:: Records shown

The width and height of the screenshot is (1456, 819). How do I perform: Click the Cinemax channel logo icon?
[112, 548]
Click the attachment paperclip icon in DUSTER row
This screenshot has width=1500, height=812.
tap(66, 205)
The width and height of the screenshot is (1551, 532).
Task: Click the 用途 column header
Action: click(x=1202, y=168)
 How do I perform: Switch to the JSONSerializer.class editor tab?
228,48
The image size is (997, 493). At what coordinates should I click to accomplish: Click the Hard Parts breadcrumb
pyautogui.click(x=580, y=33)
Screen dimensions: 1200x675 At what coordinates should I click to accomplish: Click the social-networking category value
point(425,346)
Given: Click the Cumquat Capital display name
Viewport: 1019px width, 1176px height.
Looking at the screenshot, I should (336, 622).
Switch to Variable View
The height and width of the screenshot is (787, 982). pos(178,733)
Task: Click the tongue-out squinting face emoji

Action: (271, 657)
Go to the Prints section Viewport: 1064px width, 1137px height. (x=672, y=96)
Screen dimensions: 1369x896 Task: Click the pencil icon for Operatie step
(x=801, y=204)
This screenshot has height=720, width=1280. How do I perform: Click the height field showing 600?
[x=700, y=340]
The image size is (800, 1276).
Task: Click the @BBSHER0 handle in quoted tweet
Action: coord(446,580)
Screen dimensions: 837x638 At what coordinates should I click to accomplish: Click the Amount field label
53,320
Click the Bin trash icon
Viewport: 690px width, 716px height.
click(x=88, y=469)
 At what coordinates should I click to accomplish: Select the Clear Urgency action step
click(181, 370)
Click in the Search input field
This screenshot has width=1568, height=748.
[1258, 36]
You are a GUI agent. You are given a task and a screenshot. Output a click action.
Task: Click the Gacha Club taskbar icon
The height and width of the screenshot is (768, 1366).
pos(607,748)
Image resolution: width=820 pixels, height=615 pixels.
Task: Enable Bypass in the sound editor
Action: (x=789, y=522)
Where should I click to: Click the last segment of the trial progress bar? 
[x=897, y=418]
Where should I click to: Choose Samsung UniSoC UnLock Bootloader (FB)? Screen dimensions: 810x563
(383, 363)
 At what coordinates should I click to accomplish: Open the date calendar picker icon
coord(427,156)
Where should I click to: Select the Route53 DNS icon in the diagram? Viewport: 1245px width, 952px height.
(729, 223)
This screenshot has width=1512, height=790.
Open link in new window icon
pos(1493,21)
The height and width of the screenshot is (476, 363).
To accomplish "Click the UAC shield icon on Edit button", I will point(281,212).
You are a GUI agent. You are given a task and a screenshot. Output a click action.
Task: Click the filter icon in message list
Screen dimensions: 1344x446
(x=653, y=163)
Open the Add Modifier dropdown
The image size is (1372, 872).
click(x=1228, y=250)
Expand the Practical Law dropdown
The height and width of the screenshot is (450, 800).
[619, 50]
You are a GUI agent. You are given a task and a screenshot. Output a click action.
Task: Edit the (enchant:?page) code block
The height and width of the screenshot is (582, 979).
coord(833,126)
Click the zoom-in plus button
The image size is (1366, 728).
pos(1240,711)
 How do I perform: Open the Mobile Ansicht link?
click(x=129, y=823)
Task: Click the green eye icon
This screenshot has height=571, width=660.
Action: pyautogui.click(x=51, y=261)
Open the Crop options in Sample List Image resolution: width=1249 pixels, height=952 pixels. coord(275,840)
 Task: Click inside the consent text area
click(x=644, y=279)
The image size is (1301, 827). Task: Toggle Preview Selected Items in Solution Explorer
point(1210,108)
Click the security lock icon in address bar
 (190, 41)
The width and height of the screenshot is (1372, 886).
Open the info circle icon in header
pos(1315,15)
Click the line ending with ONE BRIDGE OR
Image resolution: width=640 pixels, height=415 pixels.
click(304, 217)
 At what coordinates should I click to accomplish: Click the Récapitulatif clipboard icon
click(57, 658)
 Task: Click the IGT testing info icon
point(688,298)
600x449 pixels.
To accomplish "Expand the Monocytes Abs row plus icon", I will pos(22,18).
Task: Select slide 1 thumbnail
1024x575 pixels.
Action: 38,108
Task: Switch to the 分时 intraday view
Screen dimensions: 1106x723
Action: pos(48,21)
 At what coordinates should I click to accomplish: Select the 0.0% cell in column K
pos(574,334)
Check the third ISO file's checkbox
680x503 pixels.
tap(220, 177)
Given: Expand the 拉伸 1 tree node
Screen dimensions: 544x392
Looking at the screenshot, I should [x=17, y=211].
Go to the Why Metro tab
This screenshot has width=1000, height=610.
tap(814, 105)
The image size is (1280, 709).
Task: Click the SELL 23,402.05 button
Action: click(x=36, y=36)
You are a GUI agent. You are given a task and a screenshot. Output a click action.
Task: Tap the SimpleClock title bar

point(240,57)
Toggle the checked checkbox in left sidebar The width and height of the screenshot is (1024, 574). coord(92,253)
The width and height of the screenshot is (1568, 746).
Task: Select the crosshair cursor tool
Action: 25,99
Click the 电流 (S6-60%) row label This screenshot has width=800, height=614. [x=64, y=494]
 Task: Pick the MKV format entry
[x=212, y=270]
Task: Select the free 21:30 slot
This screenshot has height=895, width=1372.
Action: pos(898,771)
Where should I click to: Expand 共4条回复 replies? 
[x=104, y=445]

::::

## Assigned task
Each line above must be retyped exactly in the response.

## Answer for this exercise
The width and height of the screenshot is (1456, 819). How do I perform: Click the Cinemax channel logo icon?
[112, 548]
Click the attachment paperclip icon in DUSTER row
This screenshot has width=1500, height=812.
tap(66, 205)
The width and height of the screenshot is (1551, 532).
Task: Click the 用途 column header
Action: click(x=1202, y=168)
 How do I perform: Switch to the JSONSerializer.class editor tab?
228,48
The image size is (997, 493). At what coordinates should I click to accomplish: Click the Hard Parts breadcrumb
pyautogui.click(x=580, y=33)
Screen dimensions: 1200x675 At what coordinates should I click to accomplish: Click the social-networking category value
point(425,346)
Given: Click the Cumquat Capital display name
Viewport: 1019px width, 1176px height.
Looking at the screenshot, I should (336, 622).
Switch to Variable View
The height and width of the screenshot is (787, 982). pos(178,733)
Task: Click the tongue-out squinting face emoji

Action: (271, 657)
Go to the Prints section Viewport: 1064px width, 1137px height. (x=672, y=96)
Screen dimensions: 1369x896 Task: Click the pencil icon for Operatie step
(x=801, y=204)
This screenshot has height=720, width=1280. How do I perform: Click the height field showing 600?
[x=700, y=340]
The image size is (800, 1276).
Task: Click the @BBSHER0 handle in quoted tweet
Action: coord(446,580)
Screen dimensions: 837x638 At what coordinates should I click to accomplish: Click the Amount field label
53,320
Click the Bin trash icon
Viewport: 690px width, 716px height.
click(x=88, y=469)
 At what coordinates should I click to accomplish: Select the Clear Urgency action step
click(181, 370)
Click in the Search input field
This screenshot has width=1568, height=748.
[1258, 36]
You are a GUI agent. You are given a task and a screenshot. Output a click action.
Task: Click the Gacha Club taskbar icon
The height and width of the screenshot is (768, 1366).
pos(607,748)
Image resolution: width=820 pixels, height=615 pixels.
Task: Enable Bypass in the sound editor
Action: (x=789, y=522)
Where should I click to: Click the last segment of the trial progress bar? 
[x=897, y=418]
Where should I click to: Choose Samsung UniSoC UnLock Bootloader (FB)? Screen dimensions: 810x563
(383, 363)
 At what coordinates should I click to accomplish: Open the date calendar picker icon
coord(427,156)
Where should I click to: Select the Route53 DNS icon in the diagram? Viewport: 1245px width, 952px height.
(729, 223)
This screenshot has width=1512, height=790.
Open link in new window icon
pos(1493,21)
The height and width of the screenshot is (476, 363).
To accomplish "Click the UAC shield icon on Edit button", I will point(281,212).
You are a GUI agent. You are given a task and a screenshot. Output a click action.
Task: Click the filter icon in message list
Screen dimensions: 1344x446
(x=653, y=163)
Open the Add Modifier dropdown
The image size is (1372, 872).
click(x=1228, y=250)
Expand the Practical Law dropdown
The height and width of the screenshot is (450, 800).
[619, 50]
You are a GUI agent. You are given a task and a screenshot. Output a click action.
Task: Edit the (enchant:?page) code block
The height and width of the screenshot is (582, 979).
coord(833,126)
Click the zoom-in plus button
The image size is (1366, 728).
pos(1240,711)
 How do I perform: Open the Mobile Ansicht link?
click(x=129, y=823)
Task: Click the green eye icon
This screenshot has height=571, width=660.
Action: pyautogui.click(x=51, y=261)
Open the Crop options in Sample List Image resolution: width=1249 pixels, height=952 pixels. coord(275,840)
 Task: Click inside the consent text area
click(x=644, y=279)
The image size is (1301, 827). Task: Toggle Preview Selected Items in Solution Explorer
point(1210,108)
Click the security lock icon in address bar
 (190, 41)
The width and height of the screenshot is (1372, 886).
Open the info circle icon in header
pos(1315,15)
Click the line ending with ONE BRIDGE OR
Image resolution: width=640 pixels, height=415 pixels.
click(304, 217)
 At what coordinates should I click to accomplish: Click the Récapitulatif clipboard icon
click(57, 658)
 Task: Click the IGT testing info icon
point(688,298)
600x449 pixels.
To accomplish "Expand the Monocytes Abs row plus icon", I will pos(22,18).
Task: Select slide 1 thumbnail
1024x575 pixels.
Action: 38,108
Task: Switch to the 分时 intraday view
Screen dimensions: 1106x723
Action: pos(48,21)
 At what coordinates should I click to accomplish: Select the 0.0% cell in column K
pos(574,334)
Check the third ISO file's checkbox
680x503 pixels.
tap(220, 177)
Given: Expand the 拉伸 1 tree node
Screen dimensions: 544x392
Looking at the screenshot, I should [x=17, y=211].
Go to the Why Metro tab
This screenshot has width=1000, height=610.
tap(814, 105)
The image size is (1280, 709).
Task: Click the SELL 23,402.05 button
Action: click(x=36, y=36)
You are a GUI agent. You are given a task and a screenshot. Output a click action.
Task: Tap the SimpleClock title bar

point(240,57)
Toggle the checked checkbox in left sidebar The width and height of the screenshot is (1024, 574). coord(92,253)
The width and height of the screenshot is (1568, 746).
Task: Select the crosshair cursor tool
Action: 25,99
Click the 电流 (S6-60%) row label This screenshot has width=800, height=614. [x=64, y=494]
 Task: Pick the MKV format entry
[x=212, y=270]
Task: Select the free 21:30 slot
This screenshot has height=895, width=1372.
Action: pos(898,771)
Where should I click to: Expand 共4条回复 replies? 
[x=104, y=445]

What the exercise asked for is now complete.